Reconnus et admirés par les mélomanes de la province bien que leurs noms ne brillent pas sur la marquise des salles où ils s’illustrent, Grass, Joly et Lafontaine pourraient facilement être qualifiés de super accompagnateurs, non seulement parce qu’ils jouent beaucoup et souvent, mais surtout parce que leurs contributions à la musique des autres sont la plupart du temps instantanément reconnaissables. Les entrevoir sur scène, au début d’un concert, c’est obtenir la garantie d’une soirée pouvant difficilement tourner à l’ennui.

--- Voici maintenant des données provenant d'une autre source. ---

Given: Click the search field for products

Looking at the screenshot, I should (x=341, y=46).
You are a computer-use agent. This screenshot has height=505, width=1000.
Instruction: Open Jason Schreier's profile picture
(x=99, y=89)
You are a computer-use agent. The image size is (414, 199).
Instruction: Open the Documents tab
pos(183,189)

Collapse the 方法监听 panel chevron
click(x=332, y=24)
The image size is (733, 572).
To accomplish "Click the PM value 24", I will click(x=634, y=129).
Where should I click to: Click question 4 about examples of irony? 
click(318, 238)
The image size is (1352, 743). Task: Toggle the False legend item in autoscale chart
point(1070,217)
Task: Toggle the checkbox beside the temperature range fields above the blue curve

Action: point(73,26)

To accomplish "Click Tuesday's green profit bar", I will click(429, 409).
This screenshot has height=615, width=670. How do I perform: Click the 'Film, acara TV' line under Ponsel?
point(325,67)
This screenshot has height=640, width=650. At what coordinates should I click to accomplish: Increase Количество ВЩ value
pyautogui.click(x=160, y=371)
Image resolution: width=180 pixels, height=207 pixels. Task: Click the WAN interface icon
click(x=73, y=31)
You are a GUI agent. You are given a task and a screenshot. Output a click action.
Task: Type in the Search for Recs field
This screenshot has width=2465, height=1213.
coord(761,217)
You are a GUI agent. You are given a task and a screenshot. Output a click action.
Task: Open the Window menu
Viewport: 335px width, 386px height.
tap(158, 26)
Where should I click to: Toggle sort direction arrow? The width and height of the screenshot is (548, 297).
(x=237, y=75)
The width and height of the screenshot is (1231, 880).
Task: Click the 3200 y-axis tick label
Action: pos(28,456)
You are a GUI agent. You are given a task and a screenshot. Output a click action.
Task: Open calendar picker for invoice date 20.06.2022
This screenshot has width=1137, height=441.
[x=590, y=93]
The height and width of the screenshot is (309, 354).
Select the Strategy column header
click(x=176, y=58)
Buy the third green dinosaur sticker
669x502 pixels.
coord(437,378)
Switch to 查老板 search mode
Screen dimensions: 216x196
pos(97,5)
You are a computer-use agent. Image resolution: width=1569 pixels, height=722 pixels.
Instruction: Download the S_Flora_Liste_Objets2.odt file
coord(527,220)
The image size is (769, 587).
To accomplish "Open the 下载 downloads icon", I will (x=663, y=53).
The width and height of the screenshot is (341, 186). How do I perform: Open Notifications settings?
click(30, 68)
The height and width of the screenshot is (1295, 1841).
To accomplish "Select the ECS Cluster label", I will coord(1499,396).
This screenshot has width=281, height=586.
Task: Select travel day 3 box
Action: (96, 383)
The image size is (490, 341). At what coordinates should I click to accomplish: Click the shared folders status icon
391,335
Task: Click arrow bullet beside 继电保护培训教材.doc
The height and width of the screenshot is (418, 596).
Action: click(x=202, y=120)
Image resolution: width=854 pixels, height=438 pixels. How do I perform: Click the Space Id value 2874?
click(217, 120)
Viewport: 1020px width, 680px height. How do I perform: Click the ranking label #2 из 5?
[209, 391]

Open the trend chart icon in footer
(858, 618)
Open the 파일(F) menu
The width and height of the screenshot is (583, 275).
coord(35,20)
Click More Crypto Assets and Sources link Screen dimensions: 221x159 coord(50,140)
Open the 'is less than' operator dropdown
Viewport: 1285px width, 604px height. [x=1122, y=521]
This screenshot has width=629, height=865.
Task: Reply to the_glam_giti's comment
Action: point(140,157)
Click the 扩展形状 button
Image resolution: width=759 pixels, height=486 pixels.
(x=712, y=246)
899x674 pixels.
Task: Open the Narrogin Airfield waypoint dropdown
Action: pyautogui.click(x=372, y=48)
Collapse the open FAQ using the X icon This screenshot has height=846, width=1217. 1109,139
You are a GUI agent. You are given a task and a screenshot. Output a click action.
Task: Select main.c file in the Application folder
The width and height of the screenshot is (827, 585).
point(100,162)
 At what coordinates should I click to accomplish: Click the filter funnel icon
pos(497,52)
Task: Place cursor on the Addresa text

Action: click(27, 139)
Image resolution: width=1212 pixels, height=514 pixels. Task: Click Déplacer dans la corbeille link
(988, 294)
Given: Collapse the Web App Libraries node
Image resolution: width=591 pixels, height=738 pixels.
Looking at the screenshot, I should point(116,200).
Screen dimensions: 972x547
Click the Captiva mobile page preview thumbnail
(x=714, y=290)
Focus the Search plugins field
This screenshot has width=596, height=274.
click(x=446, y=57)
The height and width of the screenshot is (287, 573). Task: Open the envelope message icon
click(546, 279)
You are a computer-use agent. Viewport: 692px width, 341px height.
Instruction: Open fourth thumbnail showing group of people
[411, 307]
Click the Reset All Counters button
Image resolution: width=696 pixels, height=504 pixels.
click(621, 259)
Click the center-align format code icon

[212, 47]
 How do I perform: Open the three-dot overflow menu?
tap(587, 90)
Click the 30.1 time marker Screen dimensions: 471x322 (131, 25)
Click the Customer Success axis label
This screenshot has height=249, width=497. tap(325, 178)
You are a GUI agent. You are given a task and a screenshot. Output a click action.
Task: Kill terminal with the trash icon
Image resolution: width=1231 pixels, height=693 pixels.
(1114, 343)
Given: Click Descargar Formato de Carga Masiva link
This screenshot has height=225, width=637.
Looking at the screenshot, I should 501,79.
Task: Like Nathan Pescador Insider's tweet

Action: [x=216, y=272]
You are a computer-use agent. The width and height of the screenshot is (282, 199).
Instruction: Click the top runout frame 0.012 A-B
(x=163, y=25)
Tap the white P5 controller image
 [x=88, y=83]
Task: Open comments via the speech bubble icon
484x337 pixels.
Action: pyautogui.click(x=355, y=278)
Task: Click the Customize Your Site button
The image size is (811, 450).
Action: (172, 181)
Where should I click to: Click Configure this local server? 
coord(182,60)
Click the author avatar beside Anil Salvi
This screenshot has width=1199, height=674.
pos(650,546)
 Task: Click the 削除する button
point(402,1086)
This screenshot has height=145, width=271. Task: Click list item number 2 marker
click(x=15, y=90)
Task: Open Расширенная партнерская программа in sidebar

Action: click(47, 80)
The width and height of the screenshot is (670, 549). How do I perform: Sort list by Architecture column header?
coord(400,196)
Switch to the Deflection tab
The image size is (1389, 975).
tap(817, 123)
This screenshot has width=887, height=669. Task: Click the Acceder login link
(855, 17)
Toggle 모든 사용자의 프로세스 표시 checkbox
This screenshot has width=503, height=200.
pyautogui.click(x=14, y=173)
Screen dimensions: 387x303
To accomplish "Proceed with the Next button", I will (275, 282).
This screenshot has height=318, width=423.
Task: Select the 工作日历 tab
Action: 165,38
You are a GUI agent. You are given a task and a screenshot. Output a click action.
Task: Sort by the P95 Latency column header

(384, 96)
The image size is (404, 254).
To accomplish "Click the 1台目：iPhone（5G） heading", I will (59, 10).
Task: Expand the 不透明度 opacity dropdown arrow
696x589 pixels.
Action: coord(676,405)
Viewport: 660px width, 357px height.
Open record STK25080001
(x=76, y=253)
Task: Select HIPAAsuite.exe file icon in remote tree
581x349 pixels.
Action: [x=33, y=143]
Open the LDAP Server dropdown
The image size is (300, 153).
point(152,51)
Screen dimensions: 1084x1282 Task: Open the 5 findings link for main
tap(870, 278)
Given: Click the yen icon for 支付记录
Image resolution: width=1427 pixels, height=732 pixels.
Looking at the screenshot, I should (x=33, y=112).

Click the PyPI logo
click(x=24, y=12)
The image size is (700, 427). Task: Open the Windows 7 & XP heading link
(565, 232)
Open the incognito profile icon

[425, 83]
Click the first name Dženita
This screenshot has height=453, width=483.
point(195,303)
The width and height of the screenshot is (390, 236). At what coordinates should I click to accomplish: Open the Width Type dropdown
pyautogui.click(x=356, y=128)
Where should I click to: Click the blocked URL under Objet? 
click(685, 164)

Et pourtant, malgré la collégialité à l’enseigne de laquelle se déploient habituellement leurs collaborations avec les auteurs-compositeurs faisant appel à leurs services, la fondation de Klaus répondait pour les trois amis à un désir d’ouvrir les écoutilles, sans craindre le déluge.

« Quand tu joues la chanson d’un artiste, t’es là pour offrir un équilibre », explique Joe Grass. « Tu pousses son idée le plus loin possible, mais il ne faut pas non plus que tu lui fasses de l’ombre. Là, on n’était pas préoccupé pas l’idée d’équilibre, c’était plus comme…» Le guitariste agite les mains de chaque côté de son visage, paumes vers l’intérieur, comme s’il minait l’avancée rapide d’une voiture sur l’autoroute.

Traduction: « Ça veut dire que lorsqu’on avait une idée, personne ne disait jamais non. L’équilibre, on allait le trouver plus tard. » François Lafontaine, et son sourire, ont soudainement huit ans: « C’est le fun de pouvoir tout le temps se dire oui, han? »

Ça donne quoi, ces « oui » répétés? Ça donne quelque chose comme un groupe ne répondant à aucune étiquette précise, et ne souhaitant rien de plus que de s’abandonner au plaisir de la musique créée entre amis, que ses explorations empruntent à l’afrobeat, au prog ou au dance rock.

Fun, fun, fun ; le mot revient comme une ponctuation dans la bouche de François Lafontaine, presque incrédule d’aujourd’hui signer un disque avec ces deux-là. Écoutez-le se rebiffer lorsqu’on l’affuble du titre de virtuose. « Ah non, moi je ne suis pas un virtuose! Mais Sam, lui, ça c’est un virtuose ! » insiste-t-il, avec le même étonnement que si on l’avait qualifié d’astronaute. « J’ai une admiration infinie pour ces gars-là et je pense que c’est mutuel. On aime ce qu’on entend quand on voit notre chum jouer. »  Que les trois membres chantent en chœur la majorité des refrains offre d’ailleurs une puissante métaphore de l’état d’esprit ayant prévalu en studio.

Les tournées de chacun de leurs projets s’étaient terminées depuis un petit moment déjà. François, Joe et Samuel buvaient des pintes au bar – ça arrive aux meilleurs d’entre nous. La vague ambition d’un album de synthétiseurs en solo se dissipera chez Lafontaine dès que ses amis lui suggèreront de mettre Klaus au monde. Le projet deviendra en ce sens un antidote à cette lassitude se faufilant parfois jusque dans l’esprit du musicien qui avale les kilomètres.

« As-tu déjà eu pas envie de jouer ? », demande François Lafontaine, authentiquement curieux, à son collègue Joe Grass, en reformulant (plus limpidement) une de nos questions.

« C’est un drôle de problème. Quand ça fait huit mois que t’es en tournée, tu te souviens que t’aimes ça jouer, tu veux le feeler chaque soir, mais à un moment donné, c’est comme un muscle qui a trop été utilisé et qui devient engourdi. Il y a déconnexion émotionnelle qui se produit entre ta tête et ton corps, quand t’es fatigué. Quand j’étais dans la vingtaine et que la tank descendait comme ça, c’était la crise existentielle ! Mais à ce stade-ci, tout ce que je me dis c’est: Get some sleep and drink less beers.»